Scientific Authoritarianism

A genuine grasp of current genetics research would take years to acquire and involve the rigors of a postgraduate education. The same is true of any branch of physiology. An ordinary citizen, even one who is otherwise well-educated, cannot hope to bring any level of technical expertise to evaluating claims about the genetics of mental disorders. As I explained in yesterday’s post, even doctors are at sea when it comes to this topic, although they may not realize it. Therefore, belief in those claims depends, at least in part, on faith and obedience.

That is why, rather than supporting explanations of psychoemotional difficulties based on individual experience, which would ostensibly be more consistent with an American emphasis on individual responsibility, our society has gravitated toward explaining aberrant behavior with reference to physiological, “disease” processes beyond a person’s control.

Friday, 12 November 2010

Physicians Aren’t “Scientists”

Although explaining psychological problems as “genetic” disorders as mediated by “chemical imbalances” obviously inflates doctors’ authority and efficacy, their enthusiasm for these types of explanation probably reflects their ignorance of scientific methods more than anything else. You can hardly watch a television “doctor show” without hearing one of the doctors referred to as a “scientist.” In spite of the widely-believed mythology of the medical profession that its members are scientists, however, physicians typically have no scientific training.

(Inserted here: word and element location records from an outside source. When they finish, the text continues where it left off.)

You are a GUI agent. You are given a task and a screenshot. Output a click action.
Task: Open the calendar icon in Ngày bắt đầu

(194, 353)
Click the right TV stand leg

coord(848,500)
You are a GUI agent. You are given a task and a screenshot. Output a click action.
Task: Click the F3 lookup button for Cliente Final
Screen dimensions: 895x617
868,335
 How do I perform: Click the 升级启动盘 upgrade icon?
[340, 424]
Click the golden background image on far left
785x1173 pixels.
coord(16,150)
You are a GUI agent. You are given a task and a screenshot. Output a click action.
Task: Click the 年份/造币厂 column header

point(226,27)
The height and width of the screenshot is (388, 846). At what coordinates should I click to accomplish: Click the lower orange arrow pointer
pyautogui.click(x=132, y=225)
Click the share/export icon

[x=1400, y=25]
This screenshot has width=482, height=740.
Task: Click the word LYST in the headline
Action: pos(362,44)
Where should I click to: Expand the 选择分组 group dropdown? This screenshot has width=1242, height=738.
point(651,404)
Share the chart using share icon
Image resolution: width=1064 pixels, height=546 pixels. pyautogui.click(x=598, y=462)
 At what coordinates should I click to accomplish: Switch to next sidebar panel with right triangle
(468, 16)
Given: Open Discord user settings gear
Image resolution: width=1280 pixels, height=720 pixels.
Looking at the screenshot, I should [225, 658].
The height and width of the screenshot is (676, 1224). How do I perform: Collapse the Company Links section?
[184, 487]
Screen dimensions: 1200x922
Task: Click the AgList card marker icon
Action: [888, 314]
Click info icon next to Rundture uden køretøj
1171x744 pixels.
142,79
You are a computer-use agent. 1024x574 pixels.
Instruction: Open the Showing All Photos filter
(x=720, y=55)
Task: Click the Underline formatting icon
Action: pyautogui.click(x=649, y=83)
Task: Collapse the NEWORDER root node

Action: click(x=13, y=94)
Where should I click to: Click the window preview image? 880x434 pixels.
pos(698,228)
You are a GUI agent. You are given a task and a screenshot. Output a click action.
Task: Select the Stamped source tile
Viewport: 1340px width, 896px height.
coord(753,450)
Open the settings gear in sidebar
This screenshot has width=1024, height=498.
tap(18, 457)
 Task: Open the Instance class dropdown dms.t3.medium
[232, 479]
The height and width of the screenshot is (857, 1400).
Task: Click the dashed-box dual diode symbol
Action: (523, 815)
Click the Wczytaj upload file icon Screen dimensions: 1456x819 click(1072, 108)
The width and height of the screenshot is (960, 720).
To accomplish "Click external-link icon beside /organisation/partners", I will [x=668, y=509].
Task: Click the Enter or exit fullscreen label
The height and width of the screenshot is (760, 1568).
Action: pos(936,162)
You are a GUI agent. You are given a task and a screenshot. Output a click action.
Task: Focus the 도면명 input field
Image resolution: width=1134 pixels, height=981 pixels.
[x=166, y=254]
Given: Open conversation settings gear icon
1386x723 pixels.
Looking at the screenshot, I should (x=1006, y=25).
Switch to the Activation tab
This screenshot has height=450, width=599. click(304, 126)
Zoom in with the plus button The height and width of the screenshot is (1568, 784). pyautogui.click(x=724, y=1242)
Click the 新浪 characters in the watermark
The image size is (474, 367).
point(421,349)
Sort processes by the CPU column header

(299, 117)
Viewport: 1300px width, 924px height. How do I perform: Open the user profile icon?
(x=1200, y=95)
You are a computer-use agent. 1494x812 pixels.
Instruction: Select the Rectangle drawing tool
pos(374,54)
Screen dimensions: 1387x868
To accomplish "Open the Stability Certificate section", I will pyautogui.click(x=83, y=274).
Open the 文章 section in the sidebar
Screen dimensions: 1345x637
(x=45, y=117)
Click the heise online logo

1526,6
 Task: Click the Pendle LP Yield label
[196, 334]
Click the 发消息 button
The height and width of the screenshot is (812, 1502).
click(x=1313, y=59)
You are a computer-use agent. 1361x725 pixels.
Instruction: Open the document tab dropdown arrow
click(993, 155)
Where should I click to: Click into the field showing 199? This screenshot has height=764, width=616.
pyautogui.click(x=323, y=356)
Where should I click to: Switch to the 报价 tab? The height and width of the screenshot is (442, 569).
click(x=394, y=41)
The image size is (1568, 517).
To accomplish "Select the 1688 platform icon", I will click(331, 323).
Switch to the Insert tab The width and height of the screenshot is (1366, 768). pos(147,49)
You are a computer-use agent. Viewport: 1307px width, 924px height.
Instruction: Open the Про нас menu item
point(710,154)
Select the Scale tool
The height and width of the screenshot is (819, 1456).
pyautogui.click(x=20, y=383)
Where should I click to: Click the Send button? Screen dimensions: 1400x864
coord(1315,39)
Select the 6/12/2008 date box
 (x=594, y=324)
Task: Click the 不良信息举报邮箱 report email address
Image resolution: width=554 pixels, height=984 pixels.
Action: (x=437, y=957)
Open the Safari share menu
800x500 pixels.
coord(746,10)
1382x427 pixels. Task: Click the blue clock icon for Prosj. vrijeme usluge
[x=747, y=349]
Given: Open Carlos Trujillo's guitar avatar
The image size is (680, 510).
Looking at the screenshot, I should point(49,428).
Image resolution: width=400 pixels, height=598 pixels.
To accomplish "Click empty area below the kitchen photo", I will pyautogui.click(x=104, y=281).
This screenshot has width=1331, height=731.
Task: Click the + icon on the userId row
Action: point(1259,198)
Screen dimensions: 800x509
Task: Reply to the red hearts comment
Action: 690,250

The medical school curriculum in North America and in most parts of the industrialized world has two main components, coursework and clinical training. Medical students are notoriously overworked. They take difficult courses, and spend countless hours on “rotations.” In their internships, the excessive length and frequency of their shifts is a matter of some controversy. Given their packed schedule, which really begins when they are undergraduate pre-med majors, and despite the requirement of some schools that they prepare a thesis, medical students have no time for a scientific education. They learn about science, taking courses in the medical sciences, but they do not do science. A  biochemistry course or two, no matter how demanding, does not make you a biochemist, nor does an honors thesis completed more or less as an afterthought.

Because most physicians have not had years of post-graduate training to develop the abilities necessary to a critical appraisal of research results, they tend to rely on secondary sources often issued under the influence of drug companies and other interested parties. They are, moreover, inclined to believe results that comport with the possibility of “curing” psychoemotional problems with medicine. And they’re inclined to propagate myths that magnify their own powers.